▶ Task requirements
• 1. In the opinion piece on ordering lunch in town, list every noun that follows the word "in" and names a place where people are.
• 2. Reproduce the part of the opinion piece on ordering lunch in town that begins with the words "However, surely it’s" and ends with "routinely frustrated nowadays.".

▶ Document excerpt

****

Put this date in your diarrhoea

For the last several days I’ve had to have lunch in town, which – and I realise I’m not being original here – has involved communicating my order to a waitress. Each has been easy on the eye and eager to serve.

One slight problem though has diminished the pleasure I took in their company: they couldn’t often understand my order in every detail, nor provide lucid explanations whenever the menu wasn’t explicit enough.

I don’t know if it’s still legal to describe non-British EU ‘citizens’ as foreigners, but I’ll have to risk censure by telling you that’s what they were. That, by itself, doesn’t present a problem, especially to someone who himself wasn’t born where he lives.

However, surely it’s not unreasonable to expect that those serving the public ought to know enough English to communicate with the public they serve. Alas, even such an eminently reasonable expectation is routinely frustrated nowadays.

No real harm was done. I didn’t go hungry and, even though some condiments were put on the food rather than on the side as I had requested, I didn’t gag. Moreover, I had to tell myself not to be a grumpy old man and just go with the flow – the girls have to make a living, and a waitress doesn’t have to be an accomplished linguist to collect her tip.

However, the situation becomes more fraught when a linguistically challenged person, rather than serving hungry people in restaurants, treats ill people in hospitals.

****

▶ Data provided
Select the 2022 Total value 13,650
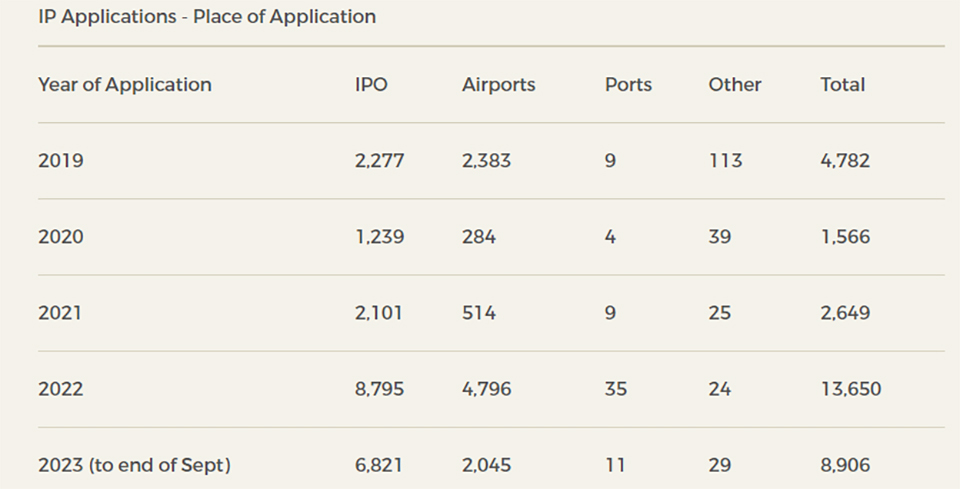pyautogui.click(x=851, y=389)
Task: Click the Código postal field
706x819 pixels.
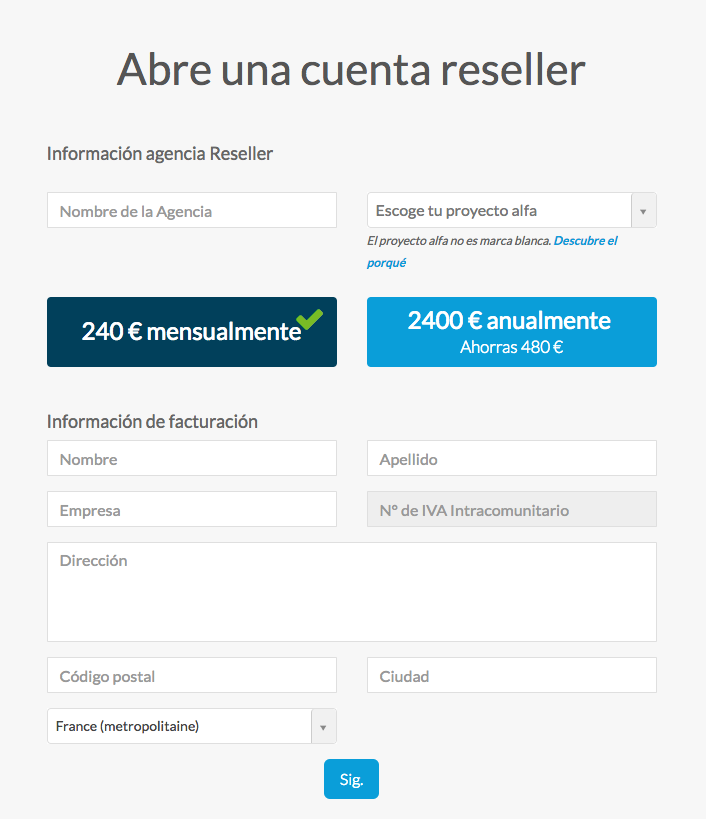Action: [191, 676]
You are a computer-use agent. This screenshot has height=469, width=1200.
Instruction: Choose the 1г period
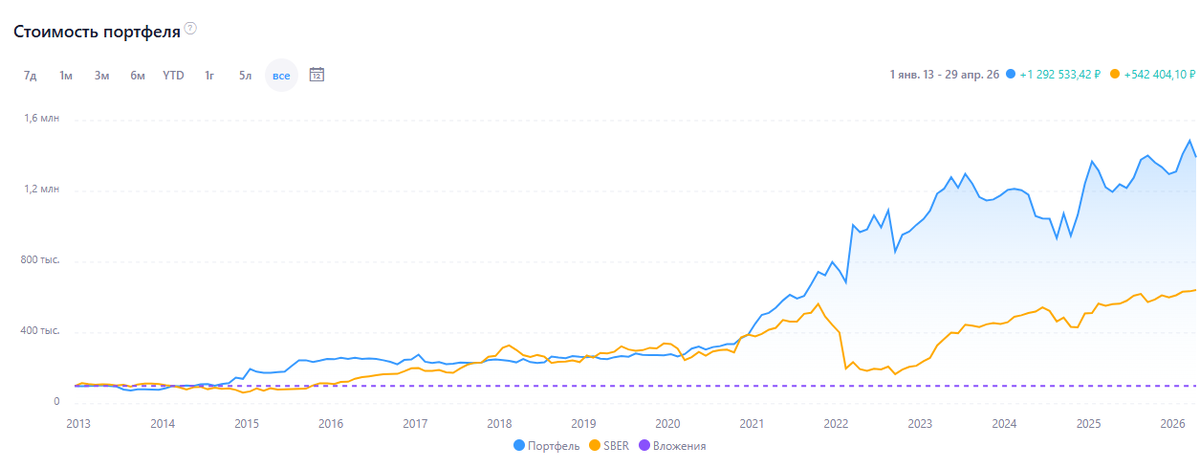pyautogui.click(x=209, y=75)
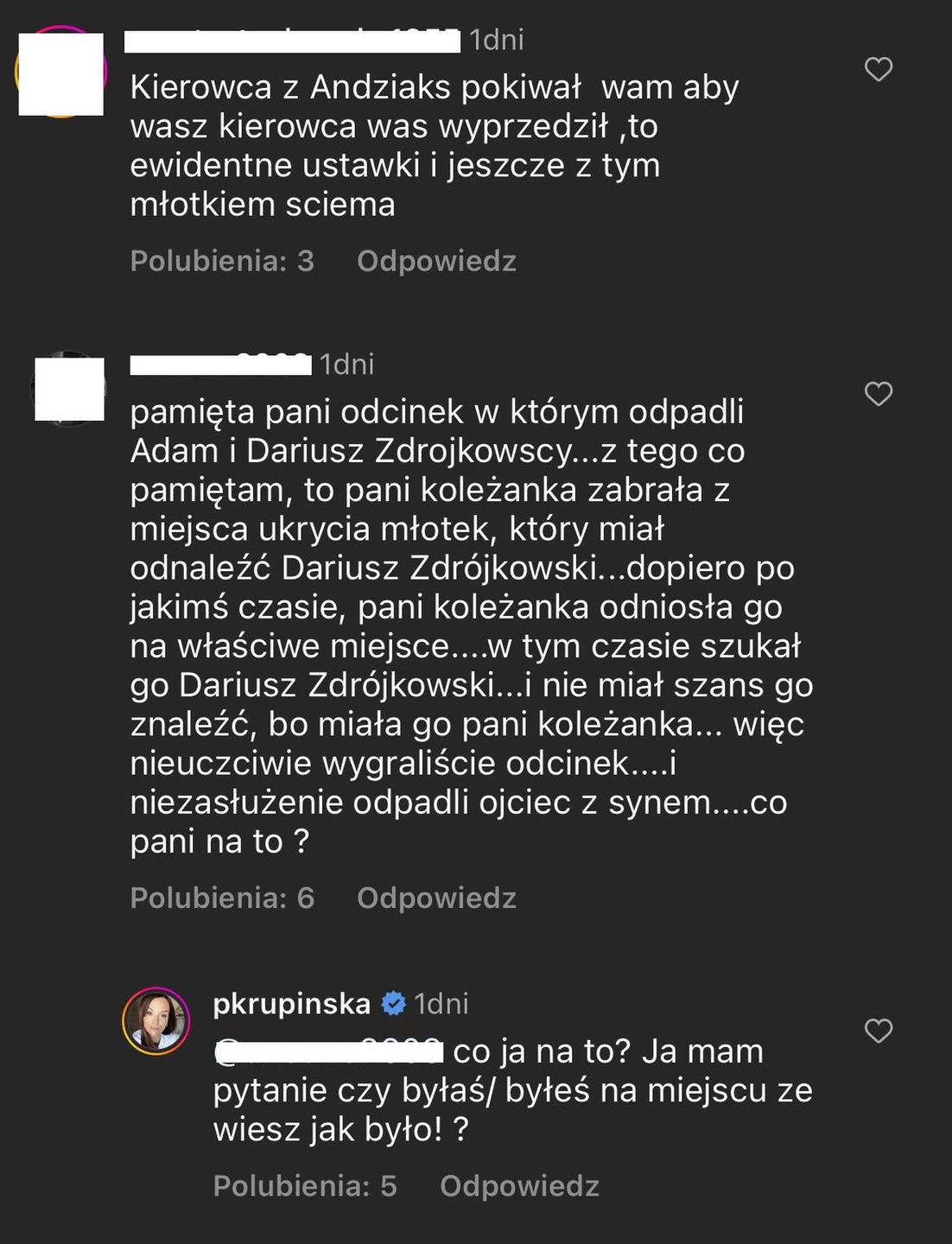
Task: Reply to pkrupinska's comment
Action: [x=519, y=1186]
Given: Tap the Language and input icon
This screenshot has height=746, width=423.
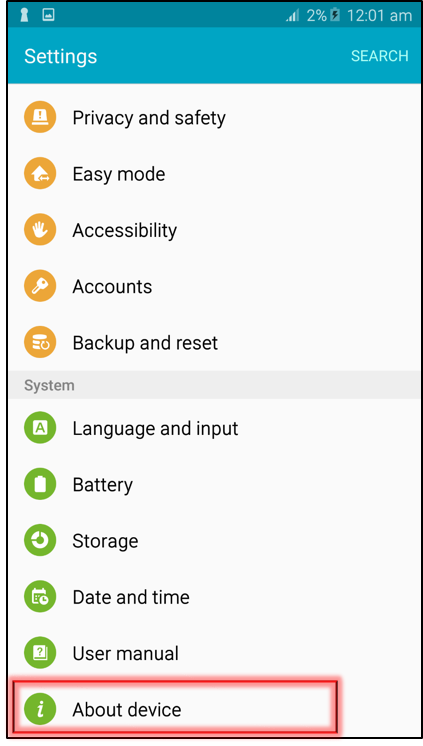Looking at the screenshot, I should coord(40,427).
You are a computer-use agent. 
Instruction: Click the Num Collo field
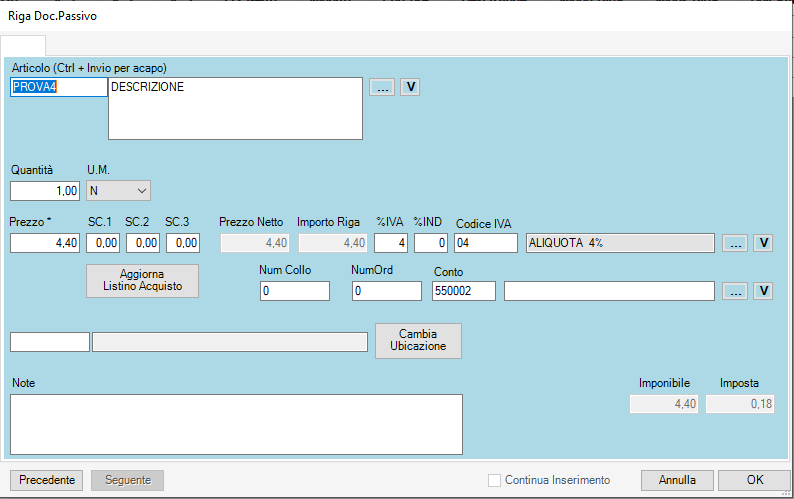(x=294, y=291)
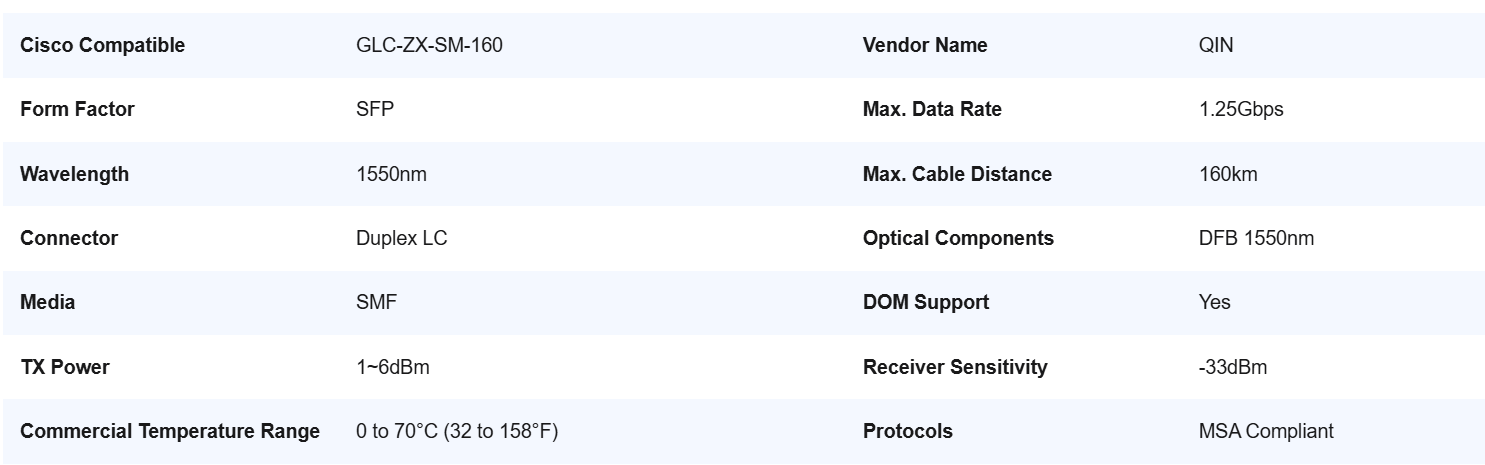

****

▶ Solutions
• 1. town; restaurants; hospitals

• 2.
However, surely it’s not unreasonable to expect that those serving the public ought to know enough English to communicate with the public they serve. Alas, even such an eminently reasonable expectation is routinely frustrated nowadays.